Input records Block Start
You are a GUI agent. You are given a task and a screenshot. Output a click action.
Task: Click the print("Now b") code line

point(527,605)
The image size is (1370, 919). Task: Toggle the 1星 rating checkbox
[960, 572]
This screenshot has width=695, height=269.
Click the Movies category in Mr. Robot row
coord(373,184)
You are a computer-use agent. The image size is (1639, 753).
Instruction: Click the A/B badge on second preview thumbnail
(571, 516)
Input records Block End
Input records Block Start
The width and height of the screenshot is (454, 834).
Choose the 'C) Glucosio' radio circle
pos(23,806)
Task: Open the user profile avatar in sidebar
Input records Block End
Go line by line through the records and copy those that contain the word "screenshot".

**Solution below:**
You are a GUI agent. You are given a task and a screenshot. Output a click action.
This screenshot has width=695, height=269.
The width and height of the screenshot is (454, 834).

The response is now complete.